Miss Tran disappoints again
I thought I was annoyed with Mississauga Transit on Tuesday, when my bus driver did that all-too-frequent and infuriating thing where he shows up so early that even if you get to the stop five minutes in advance of the scheduled stop, you've still missed it and therefore have to wait not only the five minutes until the scheduled stop, but also the twenty-five minutes until the next scheduled stop and however many minutes after that until it takes for that inevitably late bus to show up, all in ball-achingly cold weather. When I called to complain the last time this happened, I learned that although the driver had definitely screwed up and I was correct to be annoyed, company policy is that the bus is permitted to be as many as five minutes early or late. Five minutes late, I can understand. Traffic, accidents, poor weather, whatever -- shit happens. But five minutes early? Inexplicable and inexcusable. If you're a bus driver and find you're way ahead of schedule, you can just slow down or even pull over and stop for a minute or two. It's worse when the bus is early than when it's late, because you end up waiting far longer until the next one.

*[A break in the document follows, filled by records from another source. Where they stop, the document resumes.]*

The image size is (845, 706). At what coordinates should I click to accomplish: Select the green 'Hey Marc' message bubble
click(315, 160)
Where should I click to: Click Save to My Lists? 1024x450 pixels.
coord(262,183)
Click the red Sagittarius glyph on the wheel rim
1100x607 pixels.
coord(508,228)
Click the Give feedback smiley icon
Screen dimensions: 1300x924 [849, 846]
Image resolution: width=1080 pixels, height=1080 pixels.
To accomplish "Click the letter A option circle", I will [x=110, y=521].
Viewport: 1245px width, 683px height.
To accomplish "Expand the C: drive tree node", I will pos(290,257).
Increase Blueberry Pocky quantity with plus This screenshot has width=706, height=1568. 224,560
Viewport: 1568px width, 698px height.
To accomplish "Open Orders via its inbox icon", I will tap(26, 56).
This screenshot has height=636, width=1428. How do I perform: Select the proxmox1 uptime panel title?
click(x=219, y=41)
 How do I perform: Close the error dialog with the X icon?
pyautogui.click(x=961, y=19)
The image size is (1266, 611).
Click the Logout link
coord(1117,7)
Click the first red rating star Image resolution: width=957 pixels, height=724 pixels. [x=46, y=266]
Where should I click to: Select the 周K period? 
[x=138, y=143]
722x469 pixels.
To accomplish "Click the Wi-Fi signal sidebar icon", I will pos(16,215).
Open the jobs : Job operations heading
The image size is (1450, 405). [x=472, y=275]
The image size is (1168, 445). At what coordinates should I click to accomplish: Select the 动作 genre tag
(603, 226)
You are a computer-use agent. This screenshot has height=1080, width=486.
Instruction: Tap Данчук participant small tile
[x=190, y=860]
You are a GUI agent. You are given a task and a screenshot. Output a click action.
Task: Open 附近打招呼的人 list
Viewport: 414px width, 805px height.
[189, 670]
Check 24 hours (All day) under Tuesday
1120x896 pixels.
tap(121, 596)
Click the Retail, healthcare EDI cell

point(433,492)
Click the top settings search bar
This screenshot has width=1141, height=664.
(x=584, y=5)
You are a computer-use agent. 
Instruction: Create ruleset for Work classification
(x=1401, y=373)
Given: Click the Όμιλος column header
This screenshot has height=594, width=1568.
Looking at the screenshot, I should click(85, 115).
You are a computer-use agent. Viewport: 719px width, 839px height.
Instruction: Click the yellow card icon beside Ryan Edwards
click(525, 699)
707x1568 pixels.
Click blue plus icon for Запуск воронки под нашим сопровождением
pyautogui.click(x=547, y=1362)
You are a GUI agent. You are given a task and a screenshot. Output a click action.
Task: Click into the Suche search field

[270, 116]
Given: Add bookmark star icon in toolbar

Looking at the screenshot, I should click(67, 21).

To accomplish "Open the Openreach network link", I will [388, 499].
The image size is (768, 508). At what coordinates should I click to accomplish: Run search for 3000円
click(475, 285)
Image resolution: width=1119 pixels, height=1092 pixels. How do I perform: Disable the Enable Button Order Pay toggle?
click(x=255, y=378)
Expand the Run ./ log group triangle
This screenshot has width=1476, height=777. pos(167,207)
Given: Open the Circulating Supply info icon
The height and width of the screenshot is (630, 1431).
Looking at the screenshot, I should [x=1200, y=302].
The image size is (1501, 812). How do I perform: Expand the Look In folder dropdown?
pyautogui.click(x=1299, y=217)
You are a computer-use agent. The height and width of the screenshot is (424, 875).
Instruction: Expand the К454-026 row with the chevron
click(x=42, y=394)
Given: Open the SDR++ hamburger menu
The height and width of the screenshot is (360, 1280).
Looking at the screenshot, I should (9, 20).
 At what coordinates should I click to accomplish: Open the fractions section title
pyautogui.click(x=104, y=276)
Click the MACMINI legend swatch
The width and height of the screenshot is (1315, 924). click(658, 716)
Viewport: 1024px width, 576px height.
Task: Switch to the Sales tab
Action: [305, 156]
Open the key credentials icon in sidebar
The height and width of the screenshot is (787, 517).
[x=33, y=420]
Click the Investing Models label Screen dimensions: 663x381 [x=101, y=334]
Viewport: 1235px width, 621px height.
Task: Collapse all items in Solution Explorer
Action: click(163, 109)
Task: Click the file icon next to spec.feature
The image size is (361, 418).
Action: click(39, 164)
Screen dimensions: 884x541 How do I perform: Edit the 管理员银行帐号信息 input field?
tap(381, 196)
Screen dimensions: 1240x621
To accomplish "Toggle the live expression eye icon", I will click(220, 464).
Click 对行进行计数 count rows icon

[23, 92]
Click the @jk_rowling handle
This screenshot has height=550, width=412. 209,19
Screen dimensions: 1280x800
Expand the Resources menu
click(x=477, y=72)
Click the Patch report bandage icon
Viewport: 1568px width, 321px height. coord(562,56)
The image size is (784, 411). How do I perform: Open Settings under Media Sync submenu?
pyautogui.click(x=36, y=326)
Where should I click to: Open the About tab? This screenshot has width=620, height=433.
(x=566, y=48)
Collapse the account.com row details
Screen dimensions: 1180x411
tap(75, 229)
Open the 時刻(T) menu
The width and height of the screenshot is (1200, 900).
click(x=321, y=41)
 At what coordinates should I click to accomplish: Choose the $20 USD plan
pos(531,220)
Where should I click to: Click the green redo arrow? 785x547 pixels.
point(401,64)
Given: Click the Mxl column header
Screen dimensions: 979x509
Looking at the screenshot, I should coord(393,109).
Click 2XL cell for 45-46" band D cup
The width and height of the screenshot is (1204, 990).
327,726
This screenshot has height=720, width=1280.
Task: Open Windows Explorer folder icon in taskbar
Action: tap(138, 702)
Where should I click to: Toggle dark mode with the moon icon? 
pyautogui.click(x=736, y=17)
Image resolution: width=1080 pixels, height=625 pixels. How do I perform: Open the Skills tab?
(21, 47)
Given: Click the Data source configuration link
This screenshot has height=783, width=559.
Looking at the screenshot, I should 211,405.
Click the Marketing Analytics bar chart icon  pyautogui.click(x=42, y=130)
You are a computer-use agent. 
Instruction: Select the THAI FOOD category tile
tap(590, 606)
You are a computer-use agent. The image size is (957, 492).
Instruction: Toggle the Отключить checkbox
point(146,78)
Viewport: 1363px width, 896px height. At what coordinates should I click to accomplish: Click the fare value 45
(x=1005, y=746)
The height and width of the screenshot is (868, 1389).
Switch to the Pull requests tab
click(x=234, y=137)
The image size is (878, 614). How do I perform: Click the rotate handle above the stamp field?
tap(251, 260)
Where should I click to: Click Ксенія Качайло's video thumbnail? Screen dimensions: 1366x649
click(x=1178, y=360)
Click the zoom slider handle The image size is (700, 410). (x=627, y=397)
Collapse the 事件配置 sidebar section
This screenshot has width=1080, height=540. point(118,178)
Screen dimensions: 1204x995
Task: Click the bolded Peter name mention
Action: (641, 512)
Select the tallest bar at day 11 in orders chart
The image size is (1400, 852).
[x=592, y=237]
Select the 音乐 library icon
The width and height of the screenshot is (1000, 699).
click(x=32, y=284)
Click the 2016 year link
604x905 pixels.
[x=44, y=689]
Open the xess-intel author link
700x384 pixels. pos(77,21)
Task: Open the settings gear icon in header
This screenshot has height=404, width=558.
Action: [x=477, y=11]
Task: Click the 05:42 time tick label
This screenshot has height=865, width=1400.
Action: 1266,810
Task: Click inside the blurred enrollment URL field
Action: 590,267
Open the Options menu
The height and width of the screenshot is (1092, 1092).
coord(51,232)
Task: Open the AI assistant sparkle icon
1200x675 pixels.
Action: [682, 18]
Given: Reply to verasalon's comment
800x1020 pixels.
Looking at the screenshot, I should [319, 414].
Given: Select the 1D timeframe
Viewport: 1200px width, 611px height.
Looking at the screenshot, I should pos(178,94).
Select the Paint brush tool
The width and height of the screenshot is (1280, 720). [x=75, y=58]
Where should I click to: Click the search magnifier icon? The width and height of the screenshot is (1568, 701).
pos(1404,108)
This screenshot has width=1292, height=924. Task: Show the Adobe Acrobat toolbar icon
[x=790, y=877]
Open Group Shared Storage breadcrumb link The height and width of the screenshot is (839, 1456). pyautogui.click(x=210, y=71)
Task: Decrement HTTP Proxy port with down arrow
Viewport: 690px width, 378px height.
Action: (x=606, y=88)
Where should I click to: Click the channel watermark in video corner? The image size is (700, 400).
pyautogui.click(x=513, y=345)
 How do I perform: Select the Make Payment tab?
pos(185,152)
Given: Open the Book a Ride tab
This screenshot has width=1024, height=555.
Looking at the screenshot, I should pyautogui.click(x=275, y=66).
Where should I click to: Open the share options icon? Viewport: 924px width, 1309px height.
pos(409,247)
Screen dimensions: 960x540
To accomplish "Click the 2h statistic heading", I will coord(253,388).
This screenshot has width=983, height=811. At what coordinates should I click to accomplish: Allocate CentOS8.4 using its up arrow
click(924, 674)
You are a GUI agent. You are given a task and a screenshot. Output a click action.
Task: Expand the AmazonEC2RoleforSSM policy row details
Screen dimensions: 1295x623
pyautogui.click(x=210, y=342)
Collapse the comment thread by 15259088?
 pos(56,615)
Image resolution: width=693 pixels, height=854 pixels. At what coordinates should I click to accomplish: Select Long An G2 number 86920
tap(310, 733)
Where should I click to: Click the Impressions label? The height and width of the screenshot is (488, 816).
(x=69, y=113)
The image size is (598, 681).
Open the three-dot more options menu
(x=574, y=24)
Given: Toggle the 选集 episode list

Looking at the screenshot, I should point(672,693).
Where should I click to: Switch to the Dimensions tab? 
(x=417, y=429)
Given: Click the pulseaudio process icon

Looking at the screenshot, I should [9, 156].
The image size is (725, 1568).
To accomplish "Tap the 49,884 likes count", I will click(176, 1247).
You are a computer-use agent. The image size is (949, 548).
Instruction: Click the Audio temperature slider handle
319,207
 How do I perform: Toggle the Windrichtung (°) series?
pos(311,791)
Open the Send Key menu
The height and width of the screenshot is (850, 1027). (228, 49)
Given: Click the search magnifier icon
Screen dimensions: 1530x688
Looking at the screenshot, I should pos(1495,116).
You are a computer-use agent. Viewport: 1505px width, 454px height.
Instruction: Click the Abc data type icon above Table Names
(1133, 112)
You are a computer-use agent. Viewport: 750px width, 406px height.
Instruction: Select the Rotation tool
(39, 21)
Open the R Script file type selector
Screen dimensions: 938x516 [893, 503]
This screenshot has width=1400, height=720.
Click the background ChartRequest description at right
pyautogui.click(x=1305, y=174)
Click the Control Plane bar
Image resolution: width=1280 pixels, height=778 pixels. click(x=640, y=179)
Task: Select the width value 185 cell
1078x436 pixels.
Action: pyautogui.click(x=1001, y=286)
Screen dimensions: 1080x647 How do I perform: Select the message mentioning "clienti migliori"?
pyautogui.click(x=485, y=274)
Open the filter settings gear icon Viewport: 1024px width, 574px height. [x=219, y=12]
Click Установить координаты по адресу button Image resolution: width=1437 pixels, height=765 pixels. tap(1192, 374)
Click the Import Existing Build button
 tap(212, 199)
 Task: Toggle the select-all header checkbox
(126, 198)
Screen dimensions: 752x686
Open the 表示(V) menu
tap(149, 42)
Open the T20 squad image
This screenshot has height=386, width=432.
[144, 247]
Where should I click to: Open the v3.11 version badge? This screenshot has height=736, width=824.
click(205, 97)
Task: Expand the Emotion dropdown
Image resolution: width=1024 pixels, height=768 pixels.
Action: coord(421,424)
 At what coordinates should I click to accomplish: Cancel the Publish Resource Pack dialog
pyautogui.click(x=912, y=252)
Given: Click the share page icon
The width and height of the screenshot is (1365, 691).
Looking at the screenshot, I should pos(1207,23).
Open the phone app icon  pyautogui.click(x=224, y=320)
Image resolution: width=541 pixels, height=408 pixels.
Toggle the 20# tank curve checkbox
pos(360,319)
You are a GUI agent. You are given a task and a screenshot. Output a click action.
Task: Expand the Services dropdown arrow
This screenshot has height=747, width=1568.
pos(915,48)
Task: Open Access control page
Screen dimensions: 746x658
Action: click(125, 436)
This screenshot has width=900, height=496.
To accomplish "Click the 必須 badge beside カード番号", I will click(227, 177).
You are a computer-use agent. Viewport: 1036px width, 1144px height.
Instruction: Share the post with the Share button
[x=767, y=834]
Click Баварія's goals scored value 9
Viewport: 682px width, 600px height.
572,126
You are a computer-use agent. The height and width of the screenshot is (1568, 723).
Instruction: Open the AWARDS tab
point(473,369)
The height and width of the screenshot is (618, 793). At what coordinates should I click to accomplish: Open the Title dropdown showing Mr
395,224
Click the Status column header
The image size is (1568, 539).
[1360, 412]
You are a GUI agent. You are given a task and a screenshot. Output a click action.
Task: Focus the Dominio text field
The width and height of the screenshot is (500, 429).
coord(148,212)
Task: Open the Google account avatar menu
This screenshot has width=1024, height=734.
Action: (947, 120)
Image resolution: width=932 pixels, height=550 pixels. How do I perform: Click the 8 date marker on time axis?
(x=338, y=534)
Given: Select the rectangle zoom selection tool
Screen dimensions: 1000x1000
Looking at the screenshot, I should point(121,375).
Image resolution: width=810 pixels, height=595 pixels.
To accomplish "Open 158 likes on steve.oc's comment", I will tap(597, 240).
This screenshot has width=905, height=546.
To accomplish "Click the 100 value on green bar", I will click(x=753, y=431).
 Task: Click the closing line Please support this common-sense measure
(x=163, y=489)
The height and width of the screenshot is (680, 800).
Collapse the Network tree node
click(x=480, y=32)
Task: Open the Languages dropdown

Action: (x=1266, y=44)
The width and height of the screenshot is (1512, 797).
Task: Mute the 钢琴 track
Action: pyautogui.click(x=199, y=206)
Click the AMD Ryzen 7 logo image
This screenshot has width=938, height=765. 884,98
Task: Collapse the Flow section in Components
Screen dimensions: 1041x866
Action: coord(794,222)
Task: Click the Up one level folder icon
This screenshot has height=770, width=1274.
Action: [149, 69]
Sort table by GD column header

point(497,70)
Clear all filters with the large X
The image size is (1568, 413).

Anyway, I thought I was annoyed on Mississauga Transit on Tuesday. But today, they invented a whole new way to irritate me.
I got on the bus tonight and dozed off to the sound of my MP3 player for my usual 20-minute nap. After a while, I realized that the ride seemed longer than usual, and opened my eyes. My thoughts were as follows:
What? This isn't my usual route.
Maybe there was an accident on the 427 and we had to take a detour on the East Mall.
Hold on -- this isn't the East Mall. Where are we?
Are we at the airport? Am I on the wrong bus? I couldn't possibly be!
I had no idea where we were, and as it turned out, neither did the bus driver. A Mississauga Transit car eventually came from alongside to pull in front of the bus, and then both pulled over to the side of the road. The driver's supervisor came to the window and said a few terse words. Then he got back in his car, and the bus followed him back to the station. The driver had gotten lost.
How does a city bus driver just get lost? And why hadn't any of the passengers said anything as he took us on a 45-minute joyride? I'd been napping, but what about them?
By all rights, I should have murdered the driver and taken the wheel myself, regardless of the inevitable carnage that would ensue as the city's unlucky drivers learned the hard way that I have absolutely no idea how to drive a bus. I should have done this, but I didn't, because as outraged as I was, I had to admit the situation was kind of funny in a ridiculous way. Equal parts white-hot fury and cool amusement resulted in a lukewarm state of placid, Zen-like nonemotion. I didn't even end up smashing open the fare box and helping myself to a refund of my fare plus punitive damages, which would have been completely fair, considering the three-quarter hour detour.
But still, I was very dissatisfied with that bus ride.